Chatbots 24h assistance: what they are and why they are useful for banks
They were already in the air and online before the lockdowns of the pandemic. However, a good chunk of the Italian population began to get familiar with chatbots in those very months when online traffic increased and many relationships became compulsorily digital. No one escaped this transformation: shops, services, public administrations and even banks. Artificial intelligence and the ability to interact with people using algorithms but sustaining a structured dialogue, is starting to satisfy even the most sceptical more than anything else because it actually provides the information requested and does so 24 hours a day with fairness and courtesy.
Chatbots: what they are
From a technological point of view, we can consider chatbots as software solutions capable of simulating a human conversation. They are not new, the name derives from ‘chatterbot‘, a term to define conversation programs coined in 1994 by Michael Mauldin, creator of the ChatBot Verbot. There are different types of chatbot, Not all of them offer the same level of service and satisfaction, but at their base is always the same concept of conversation, despite the fact that fortunately technologies are constantly evolving. While the basis is always artificial intelligence, we can see different types: from the simplest ones that scan keywords, a bit like search engines, and then try to provide the most suitable answer, to chatbots that can even imitate human behaviour and analyse natural language, involving NLP, Natural Language Processing, a fascinating field of research and applications that combines computer science, artificial intelligence and linguistics.
Chatbots: what they are used for
A few years ago we might have wondered which software could be used for communicating with a service or a company, as we were used to surfing on websites or making phone calls, getting lost in FAQs or sending emails asking for information. Today we almost look for them if they are not there. We almost take for granted that they will automatically pop up and ask us if we need anything. What has certainly also accelerated the adoption of chatbots is the considerable improvement in their performance that has been shown by technological acceleration. We find them used for various tasks and in various areas. For example to provide assistance to company employees on topics for which they have received specific training and of which they may want to ask for clarification. There are also chatbots for automatically performing certain operations or those whom the person they have been talking to has indicated.
These are just examples of chatbot applications, but they are now part of our lives and we can find many more.
From traditional virtual assistants in smart home devices to advanced CRM systems and services that provide information on news, offers and promotions, chatbots are proving to be an interesting and versatile invention, with several advantages that have not gone unnoticed in many different sectors.
The most obvious one is certainly their hours of operation. If they replace a call centre, for example, they do so by covering a 24/7 shift without any person having to sacrifice themselves to work these hours. They give immediate answers and meet the demands of many consumers effectively. What is also very important, for those who use them is the possibility of integrating them with social networks and messaging apps to deepen the knowledge of the user and thus be able to address him with personalised offers and more suitable answers. And let’s not forget that chatbots learn from their mistakes! Thanks to the machine learning functions built into them, they become better and better.
Chatbots in numbers
In the Artificial Intelligence Observatory of the School of Management of the Polytechnic of Milan, chatbots are among the initiatives that have grown the most in terms of resources in 2020 (+10%), second only to Virtual Assistants (+28%). Together they represent a good 10% of the artificial intelligence market. This is not a foregone conclusion, especially since solutions such as chatbots have to compete with others that analyse and extract information from data.

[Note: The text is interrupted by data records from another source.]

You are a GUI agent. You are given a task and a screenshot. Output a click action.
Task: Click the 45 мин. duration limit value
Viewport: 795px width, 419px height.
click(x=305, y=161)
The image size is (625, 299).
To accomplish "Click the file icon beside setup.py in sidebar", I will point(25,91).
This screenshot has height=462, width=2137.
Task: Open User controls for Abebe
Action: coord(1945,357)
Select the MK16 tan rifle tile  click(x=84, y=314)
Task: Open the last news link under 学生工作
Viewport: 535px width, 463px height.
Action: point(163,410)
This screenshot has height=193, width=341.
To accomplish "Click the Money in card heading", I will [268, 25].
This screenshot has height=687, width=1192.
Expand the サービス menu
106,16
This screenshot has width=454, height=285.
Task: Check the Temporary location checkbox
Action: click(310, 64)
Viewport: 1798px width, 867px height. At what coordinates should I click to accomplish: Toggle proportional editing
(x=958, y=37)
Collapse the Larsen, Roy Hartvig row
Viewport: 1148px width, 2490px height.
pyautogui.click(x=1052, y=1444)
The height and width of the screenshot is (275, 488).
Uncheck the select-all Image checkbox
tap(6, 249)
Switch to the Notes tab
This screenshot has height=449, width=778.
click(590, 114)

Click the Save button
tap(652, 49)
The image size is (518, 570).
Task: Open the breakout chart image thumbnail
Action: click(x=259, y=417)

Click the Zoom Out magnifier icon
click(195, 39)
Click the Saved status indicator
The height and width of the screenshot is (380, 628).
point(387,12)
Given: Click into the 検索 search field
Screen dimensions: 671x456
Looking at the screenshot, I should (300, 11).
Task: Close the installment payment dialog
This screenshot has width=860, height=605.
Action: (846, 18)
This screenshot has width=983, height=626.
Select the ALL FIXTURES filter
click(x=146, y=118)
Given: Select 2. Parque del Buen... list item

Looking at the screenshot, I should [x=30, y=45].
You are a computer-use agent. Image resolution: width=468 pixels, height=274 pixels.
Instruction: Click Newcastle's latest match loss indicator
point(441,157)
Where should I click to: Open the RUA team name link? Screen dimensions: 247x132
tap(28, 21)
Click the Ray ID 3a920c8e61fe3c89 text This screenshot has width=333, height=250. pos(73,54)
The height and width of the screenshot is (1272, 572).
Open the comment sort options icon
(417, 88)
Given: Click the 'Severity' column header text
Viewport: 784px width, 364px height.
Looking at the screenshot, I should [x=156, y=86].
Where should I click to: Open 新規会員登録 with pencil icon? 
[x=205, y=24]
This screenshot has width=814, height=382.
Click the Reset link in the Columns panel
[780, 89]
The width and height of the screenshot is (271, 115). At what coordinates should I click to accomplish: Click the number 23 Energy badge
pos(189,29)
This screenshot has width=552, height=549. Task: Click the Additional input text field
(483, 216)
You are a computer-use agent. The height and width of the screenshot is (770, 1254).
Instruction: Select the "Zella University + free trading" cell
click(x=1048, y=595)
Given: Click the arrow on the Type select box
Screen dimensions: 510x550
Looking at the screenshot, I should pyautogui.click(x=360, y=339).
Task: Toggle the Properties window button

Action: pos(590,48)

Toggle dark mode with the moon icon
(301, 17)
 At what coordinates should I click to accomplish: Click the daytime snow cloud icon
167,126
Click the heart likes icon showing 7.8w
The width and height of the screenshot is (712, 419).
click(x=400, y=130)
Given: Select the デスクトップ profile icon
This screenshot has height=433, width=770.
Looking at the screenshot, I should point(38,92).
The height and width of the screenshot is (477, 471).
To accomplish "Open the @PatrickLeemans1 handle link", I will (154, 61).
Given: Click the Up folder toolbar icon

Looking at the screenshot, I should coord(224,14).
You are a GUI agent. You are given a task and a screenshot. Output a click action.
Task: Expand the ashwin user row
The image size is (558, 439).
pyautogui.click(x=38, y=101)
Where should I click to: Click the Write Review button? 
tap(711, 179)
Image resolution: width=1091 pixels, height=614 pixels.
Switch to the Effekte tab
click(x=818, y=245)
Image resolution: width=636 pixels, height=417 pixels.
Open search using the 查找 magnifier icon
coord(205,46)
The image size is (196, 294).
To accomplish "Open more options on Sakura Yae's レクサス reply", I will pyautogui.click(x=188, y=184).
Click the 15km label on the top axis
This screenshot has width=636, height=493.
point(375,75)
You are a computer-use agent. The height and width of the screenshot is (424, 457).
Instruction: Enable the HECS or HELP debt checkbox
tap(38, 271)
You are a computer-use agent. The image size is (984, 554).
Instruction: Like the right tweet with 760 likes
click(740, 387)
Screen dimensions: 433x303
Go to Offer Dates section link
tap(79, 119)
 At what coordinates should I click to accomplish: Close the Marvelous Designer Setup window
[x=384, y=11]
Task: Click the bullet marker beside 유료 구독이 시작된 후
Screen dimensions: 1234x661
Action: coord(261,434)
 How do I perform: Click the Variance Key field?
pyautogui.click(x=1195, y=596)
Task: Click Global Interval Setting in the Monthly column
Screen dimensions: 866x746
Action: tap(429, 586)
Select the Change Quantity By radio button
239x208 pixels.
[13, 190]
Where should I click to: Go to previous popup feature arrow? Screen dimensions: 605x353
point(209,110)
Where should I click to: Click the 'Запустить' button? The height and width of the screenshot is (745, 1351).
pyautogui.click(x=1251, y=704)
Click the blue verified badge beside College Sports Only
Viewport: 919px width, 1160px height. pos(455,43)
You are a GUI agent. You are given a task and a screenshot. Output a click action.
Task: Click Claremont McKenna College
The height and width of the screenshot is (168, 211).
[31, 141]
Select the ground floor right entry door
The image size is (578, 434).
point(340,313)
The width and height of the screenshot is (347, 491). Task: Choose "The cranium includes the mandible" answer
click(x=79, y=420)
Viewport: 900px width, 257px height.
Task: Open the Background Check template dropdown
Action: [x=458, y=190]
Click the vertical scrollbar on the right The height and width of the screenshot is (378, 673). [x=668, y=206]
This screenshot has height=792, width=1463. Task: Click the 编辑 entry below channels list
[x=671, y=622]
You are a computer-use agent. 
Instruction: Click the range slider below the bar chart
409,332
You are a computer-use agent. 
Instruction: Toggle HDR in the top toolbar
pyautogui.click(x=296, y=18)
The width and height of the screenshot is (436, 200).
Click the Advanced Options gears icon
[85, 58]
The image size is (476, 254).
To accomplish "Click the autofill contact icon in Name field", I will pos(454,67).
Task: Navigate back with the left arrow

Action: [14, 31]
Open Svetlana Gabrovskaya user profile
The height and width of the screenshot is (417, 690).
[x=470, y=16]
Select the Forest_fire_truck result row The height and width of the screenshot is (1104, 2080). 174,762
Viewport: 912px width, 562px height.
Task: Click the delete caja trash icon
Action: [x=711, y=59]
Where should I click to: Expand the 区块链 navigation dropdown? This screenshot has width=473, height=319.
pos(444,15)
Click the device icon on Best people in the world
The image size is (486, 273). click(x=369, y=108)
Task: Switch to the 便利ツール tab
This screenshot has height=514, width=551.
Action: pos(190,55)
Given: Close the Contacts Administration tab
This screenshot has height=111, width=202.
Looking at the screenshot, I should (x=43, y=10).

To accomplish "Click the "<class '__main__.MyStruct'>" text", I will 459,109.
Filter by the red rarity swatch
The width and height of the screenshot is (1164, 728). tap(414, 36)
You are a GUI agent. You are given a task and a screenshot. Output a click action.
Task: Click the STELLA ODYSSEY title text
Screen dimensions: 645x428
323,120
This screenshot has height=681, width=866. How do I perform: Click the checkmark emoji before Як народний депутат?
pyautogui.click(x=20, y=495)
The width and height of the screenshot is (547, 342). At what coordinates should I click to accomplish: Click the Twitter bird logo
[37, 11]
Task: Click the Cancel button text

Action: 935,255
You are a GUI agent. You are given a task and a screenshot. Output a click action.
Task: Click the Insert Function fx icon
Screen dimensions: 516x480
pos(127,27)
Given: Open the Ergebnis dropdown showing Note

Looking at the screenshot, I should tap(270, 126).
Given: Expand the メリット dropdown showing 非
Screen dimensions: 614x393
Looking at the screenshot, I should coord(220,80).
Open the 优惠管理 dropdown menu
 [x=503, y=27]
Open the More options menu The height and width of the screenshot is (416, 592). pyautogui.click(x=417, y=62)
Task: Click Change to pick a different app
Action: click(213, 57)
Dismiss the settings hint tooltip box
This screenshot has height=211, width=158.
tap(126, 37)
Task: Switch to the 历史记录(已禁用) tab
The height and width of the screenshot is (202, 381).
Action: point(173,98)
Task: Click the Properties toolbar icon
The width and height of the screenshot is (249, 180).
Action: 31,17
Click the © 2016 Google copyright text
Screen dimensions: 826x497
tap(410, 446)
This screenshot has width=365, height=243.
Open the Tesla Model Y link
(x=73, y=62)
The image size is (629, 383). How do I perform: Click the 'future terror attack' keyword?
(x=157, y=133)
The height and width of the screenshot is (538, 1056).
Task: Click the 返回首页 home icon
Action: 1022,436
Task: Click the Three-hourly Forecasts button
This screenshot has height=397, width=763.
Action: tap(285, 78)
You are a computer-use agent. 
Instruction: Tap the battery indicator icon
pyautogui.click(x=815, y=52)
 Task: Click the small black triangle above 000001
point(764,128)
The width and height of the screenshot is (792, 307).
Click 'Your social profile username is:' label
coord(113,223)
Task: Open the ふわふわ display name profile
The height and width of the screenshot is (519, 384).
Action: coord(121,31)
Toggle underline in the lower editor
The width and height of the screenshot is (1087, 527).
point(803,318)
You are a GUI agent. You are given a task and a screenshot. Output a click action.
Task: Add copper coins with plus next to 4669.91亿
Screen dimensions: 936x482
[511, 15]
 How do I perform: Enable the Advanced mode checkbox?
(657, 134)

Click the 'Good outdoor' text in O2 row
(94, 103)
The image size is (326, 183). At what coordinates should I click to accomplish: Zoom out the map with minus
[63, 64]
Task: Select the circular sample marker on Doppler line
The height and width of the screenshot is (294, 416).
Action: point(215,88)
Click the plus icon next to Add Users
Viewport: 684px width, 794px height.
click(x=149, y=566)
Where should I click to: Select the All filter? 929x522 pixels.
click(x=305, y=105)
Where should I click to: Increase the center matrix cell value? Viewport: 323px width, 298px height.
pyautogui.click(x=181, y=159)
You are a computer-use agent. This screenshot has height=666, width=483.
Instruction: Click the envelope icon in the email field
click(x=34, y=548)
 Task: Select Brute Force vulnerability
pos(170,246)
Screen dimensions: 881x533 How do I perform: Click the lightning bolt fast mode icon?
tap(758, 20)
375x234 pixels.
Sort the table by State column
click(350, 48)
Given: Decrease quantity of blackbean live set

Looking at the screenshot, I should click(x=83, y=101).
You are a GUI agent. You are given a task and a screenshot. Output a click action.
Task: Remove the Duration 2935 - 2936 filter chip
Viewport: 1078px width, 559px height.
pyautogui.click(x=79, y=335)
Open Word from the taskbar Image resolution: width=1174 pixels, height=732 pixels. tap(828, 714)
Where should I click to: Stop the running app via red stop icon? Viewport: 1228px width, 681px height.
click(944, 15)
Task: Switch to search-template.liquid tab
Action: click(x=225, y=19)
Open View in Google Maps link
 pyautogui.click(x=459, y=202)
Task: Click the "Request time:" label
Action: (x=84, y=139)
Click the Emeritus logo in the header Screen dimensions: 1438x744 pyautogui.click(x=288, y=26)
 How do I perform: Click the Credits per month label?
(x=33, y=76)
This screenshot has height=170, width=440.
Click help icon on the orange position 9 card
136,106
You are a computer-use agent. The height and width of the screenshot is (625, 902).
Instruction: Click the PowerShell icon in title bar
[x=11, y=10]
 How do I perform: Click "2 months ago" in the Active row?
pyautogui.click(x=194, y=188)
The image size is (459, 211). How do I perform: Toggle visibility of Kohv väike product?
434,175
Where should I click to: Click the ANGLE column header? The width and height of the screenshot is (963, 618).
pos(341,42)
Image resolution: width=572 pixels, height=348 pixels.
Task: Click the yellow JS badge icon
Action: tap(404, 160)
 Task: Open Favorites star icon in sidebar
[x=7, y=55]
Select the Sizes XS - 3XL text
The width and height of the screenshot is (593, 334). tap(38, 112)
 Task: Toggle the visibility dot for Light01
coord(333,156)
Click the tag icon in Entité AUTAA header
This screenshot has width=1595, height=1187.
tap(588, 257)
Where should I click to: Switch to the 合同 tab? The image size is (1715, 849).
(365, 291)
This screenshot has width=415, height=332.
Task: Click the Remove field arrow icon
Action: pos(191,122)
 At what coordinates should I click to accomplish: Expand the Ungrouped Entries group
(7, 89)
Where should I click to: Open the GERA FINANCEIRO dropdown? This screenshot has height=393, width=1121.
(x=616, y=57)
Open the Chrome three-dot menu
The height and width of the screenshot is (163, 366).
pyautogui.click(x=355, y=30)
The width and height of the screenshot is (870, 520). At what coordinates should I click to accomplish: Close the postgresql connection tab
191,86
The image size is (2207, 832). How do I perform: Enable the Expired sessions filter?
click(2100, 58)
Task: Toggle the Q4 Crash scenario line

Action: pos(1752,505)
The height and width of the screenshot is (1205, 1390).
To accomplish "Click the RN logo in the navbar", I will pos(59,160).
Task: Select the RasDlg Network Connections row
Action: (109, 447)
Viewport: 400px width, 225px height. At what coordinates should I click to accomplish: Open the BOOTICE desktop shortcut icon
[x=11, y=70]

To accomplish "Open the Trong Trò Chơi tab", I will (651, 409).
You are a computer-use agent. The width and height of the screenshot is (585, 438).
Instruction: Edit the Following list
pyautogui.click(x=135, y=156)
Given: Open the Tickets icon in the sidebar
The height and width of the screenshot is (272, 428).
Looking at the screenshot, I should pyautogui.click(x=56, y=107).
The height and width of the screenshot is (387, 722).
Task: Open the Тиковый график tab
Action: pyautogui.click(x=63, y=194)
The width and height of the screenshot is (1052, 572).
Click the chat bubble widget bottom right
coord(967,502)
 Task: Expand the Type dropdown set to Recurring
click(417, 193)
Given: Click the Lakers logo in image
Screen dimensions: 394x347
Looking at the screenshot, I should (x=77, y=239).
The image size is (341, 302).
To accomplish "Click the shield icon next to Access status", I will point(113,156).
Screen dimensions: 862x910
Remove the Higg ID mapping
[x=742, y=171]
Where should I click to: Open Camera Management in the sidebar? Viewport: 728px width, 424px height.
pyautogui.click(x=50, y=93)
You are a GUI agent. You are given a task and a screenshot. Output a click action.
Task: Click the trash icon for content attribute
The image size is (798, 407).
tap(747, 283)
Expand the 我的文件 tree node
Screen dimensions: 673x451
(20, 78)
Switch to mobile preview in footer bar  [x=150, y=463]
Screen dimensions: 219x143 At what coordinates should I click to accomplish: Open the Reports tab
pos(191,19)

extracting information from data, which alone account for 33% of expenditure, and those for the interpretation of natural language mentioned above.
Chatbots and banks
As we have already said, banks and the financial world in general did not sit back and watch this phenomenon grow. They understood immediately, or almost immediately, that this was a useful service with which to improve their offer and their relationship with their customers. Those who had already realised this beforehand took great advantage of it during the months of social distancing, while those who had not yet equipped themselves in many cases ran for cover by catching up with their competitors. Today, chatbots are easy to develop and implement and save a lot of money in customer service. They are a solution that contributes greatly to the banks’ need to remain competitive and innovate every day in order not to fall behind the many fintechs on the market, or even just the new habits of their customers, who are becoming increasingly digital and used to interacting casually with machines. Today, the user experience provided by chatbots is challenging; it has evolved significantly over the last few years and manages to satisfy even the most sceptical. However, it is still a technology that needs to be managed with care because if it starts to fail, the reputational damage would be enormous. In any case, the benefits outweigh the risks: first and foremost the enormous savings linked to the automation of basic and time-consuming activities.